→ EXERCISE PROMPT
What you return must match the listing below exactly.
··· THE DATA
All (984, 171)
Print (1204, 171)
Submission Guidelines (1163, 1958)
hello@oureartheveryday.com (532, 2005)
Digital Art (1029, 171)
······
→ ANSWER
All (984, 171)
Print (1204, 171)
Submission Guidelines (1163, 1958)
hello@oureartheveryday.com (532, 2005)
Digital Art (1029, 171)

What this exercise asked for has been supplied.